Ich hüpfte auf meinem Koffer auf und ab, während ich gleichzeitig versuchte, ihn zu schließen, als die Haustür auf ging und Toni zur Wohnung rein kam.
Neugierig schellte sein Kopf durch meine Tür. „Was treibst du da?" fragte er mich verwirrt.
„Ich packe Koffer." antwortete ich stumpf.
„Das sehe ich. Aber wofür?"
„Weißt du noch, wie du mir heute Morgen sagtest, ich würde Julian und Felix nie wieder sehen?"
„Ja?" erwartungsvoll sah er mich an.
„Ich bin ab Morgen 2 1/2 Monate auf Tour. Mit den beiden." antwortete ich und sah ihn entnervt an.
Sein rechter Mundwinkel fing an zu zucken und ich wusste, dass er sich nicht mehr lange zusammen reißen konnte.
„Lach ruhig." befreite ich ihn von seinem Leid und es sprudelte nur so aus ihm heraus. Ein, für mein Geschmack, viel zu langer Lachanfall, begleitet von Schenkelklopfern und kurzzeitiger Atemlosigkeit später, fragte er „Wie kommt das denn?"
„Tja, keine Ahnung. Felix hat es angeblich gefallen, wie ich seinen Auftritt gestern organisiert habe und es würde ihnen viel Arbeit abnehmen, wenn ich mich die ganze Tour über darum kümmern würde." ich zuckte mit den Schultern.
„Und du hast ‚Ja' gesagt?!" Verwirrung war in seinem Blick zu erkennen.
„Ich hatte nicht wirklich eine Wahl. Hätte ich nicht zugestimmt, wäre Herr Bolters auf die Barrikaden gegangen. Außerdem verdiene ich auf der Tour das Doppelte von dem, was ich jetzt verdiene. Kosten für Unterkunft und Verpflegung wird auch alles übernommen und das ist eine riesige Chance für mich, Erfahrungen zu sammeln."
„Über was für einer Art Erfahrung sprechen wir hier? Etwa mit dem kleinen Bruder?" Tonis Augenbrauen wippten auf und ab.
„Ich spreche von der Veranstaltungsbranche, Toni." verdrehte ich die Augen. Allerdings ist Julian auch ein netter Side effect des Ganzen.
„Heißt das, du verlässt mich ab morgen?" schaute er mich traurig an.
„Wir facetimen ganz viel, versprochen!" sprach ich.
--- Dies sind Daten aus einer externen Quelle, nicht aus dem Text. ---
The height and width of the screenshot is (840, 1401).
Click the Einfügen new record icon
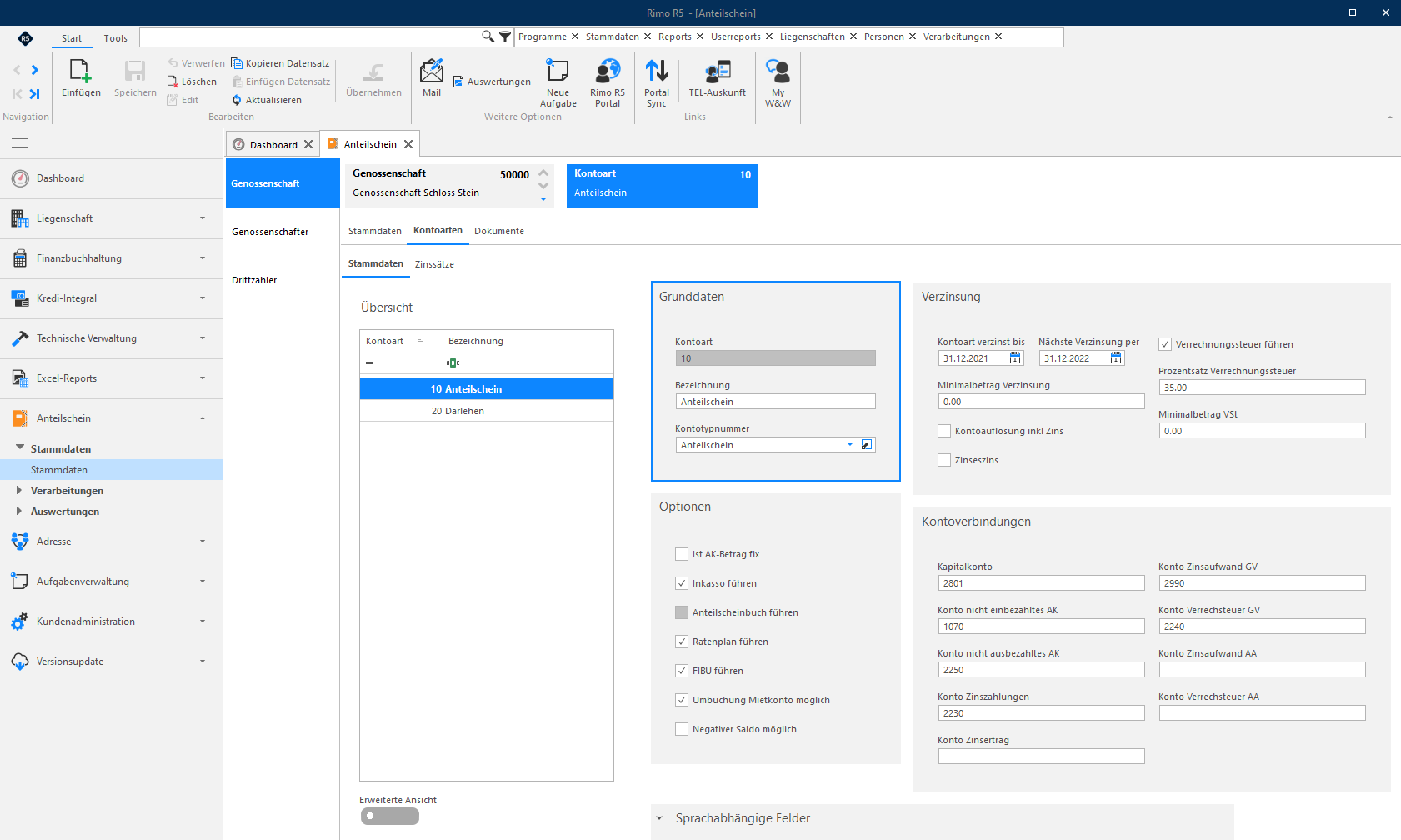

„Das will ich auch hoffen. Ich möchte immer über den neuesten Gossip informiert werden."
„Natürlich. Mit wem sollte ich sonst darüber reden?" ich sah ihn versöhnlich an. „Kannst du mir hier mal mit den Koffern helfen?"

Der nächste Morgen

„Ich werde dich vermissen." Arm in Arm standen Toni und ich im Flur unserer Wohnung.
„Ich werde dich auch vermissen." sprach ich und musste mir eine Träne unterdrücken. In den letzten 10 Jahren waren wir noch nie länger als 2 Wochen voneinander getrennt. Das würde also für jeden von uns eine Challenge werden.
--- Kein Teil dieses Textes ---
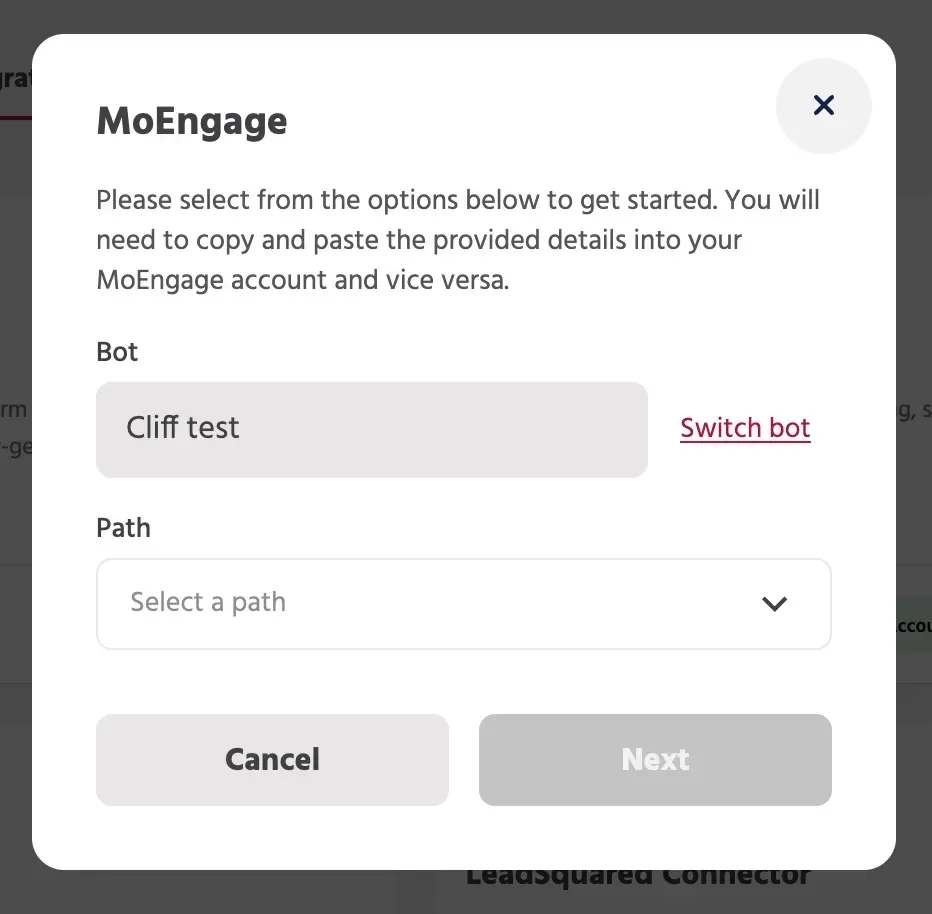Click the Bot field showing "Cliff test"
The height and width of the screenshot is (914, 932).
pyautogui.click(x=371, y=429)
„Und vergiss nicht, es werden keine fremden Typen mit nach Hause geschleppt. Auch nicht, wenn ich nicht hier bin." ermahnte ich ihn. „Man weiß ja nie, was für einem Triebtäter man begegnet. Ich möchte nicht deine Überreste von der Wand kratzen, wenn ich wieder komme."
„Ja, Mama." entgegnete er mit einem Lachen. „Jetzt geh, du kommst sonst zu spät." er drückte mich mit meinen Koffern durch die Wohnungstür.
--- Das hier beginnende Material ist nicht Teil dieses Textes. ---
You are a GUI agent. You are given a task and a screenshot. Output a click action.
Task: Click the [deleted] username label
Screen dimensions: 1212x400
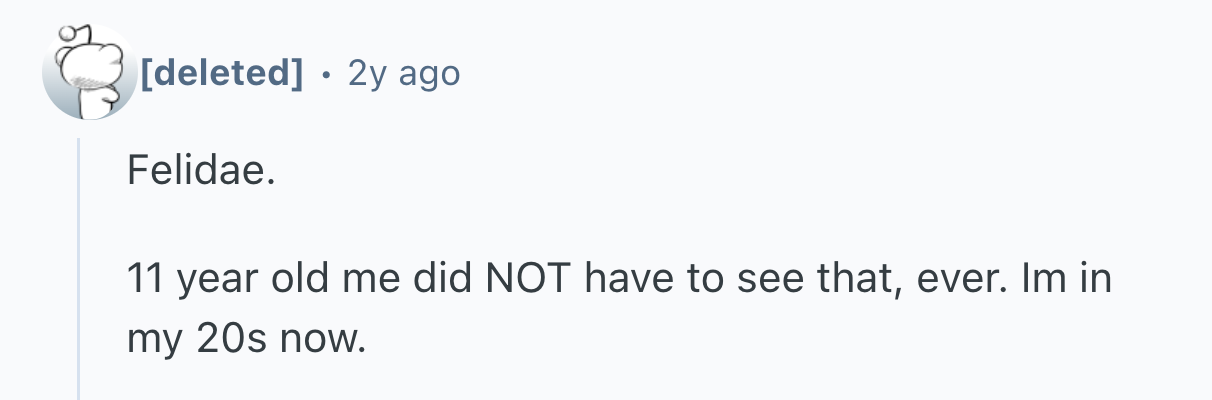pos(221,73)
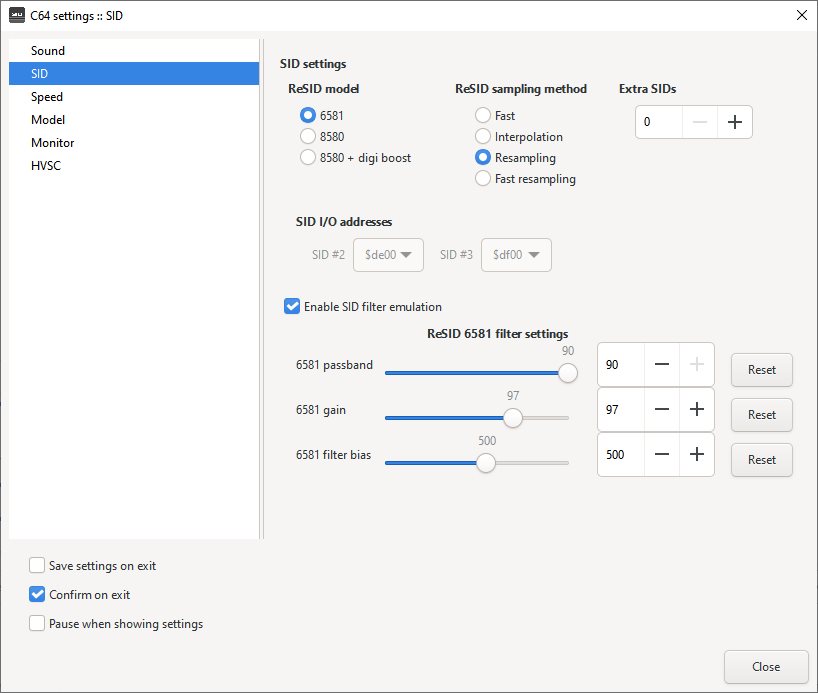Reset the 6581 passband value
This screenshot has width=818, height=693.
pyautogui.click(x=761, y=370)
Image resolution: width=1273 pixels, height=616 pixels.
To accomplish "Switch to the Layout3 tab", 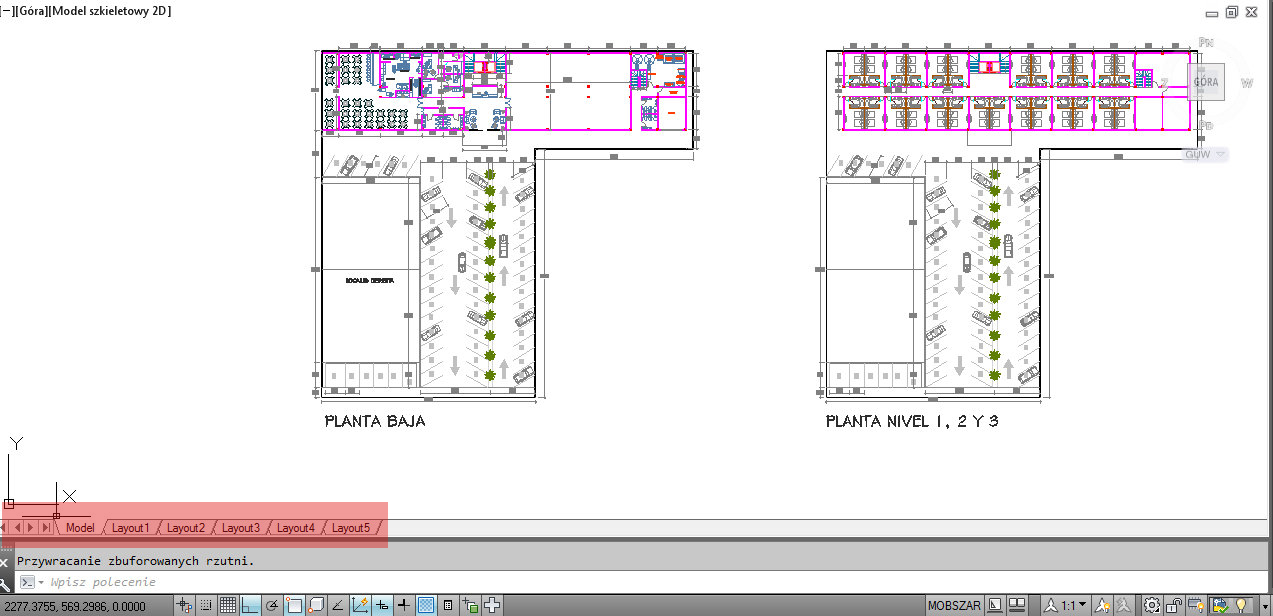I will 241,527.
„Schreib mir, wenn etwas ist."
„Natürlich, du mir auch." ich gab ihm noch einen Kuss auf die Wange und schleppte meine Koffer das Treppenhaus hinunter.
Der Weg von meiner Wohnung aus zu Felix Büro war zum Glück nicht all zu weit. Wir wollten uns alle dort treffen und dann von da aus los fahren. Becci hatte erst vorgeschlagen, Felix könne mich ja an meiner Wohnung abholen, aber dieses Angebot lehnte ich dankend ab. Allein' aus dem Grund, weil ich nicht eine einzige Minute lang mit ihm alleine im Auto verbringen wollte.
Am Büro angekommen, schaute Felix skeptisch meine Koffer an. „Ich habe doch gesagt, pack nicht zu viel ein."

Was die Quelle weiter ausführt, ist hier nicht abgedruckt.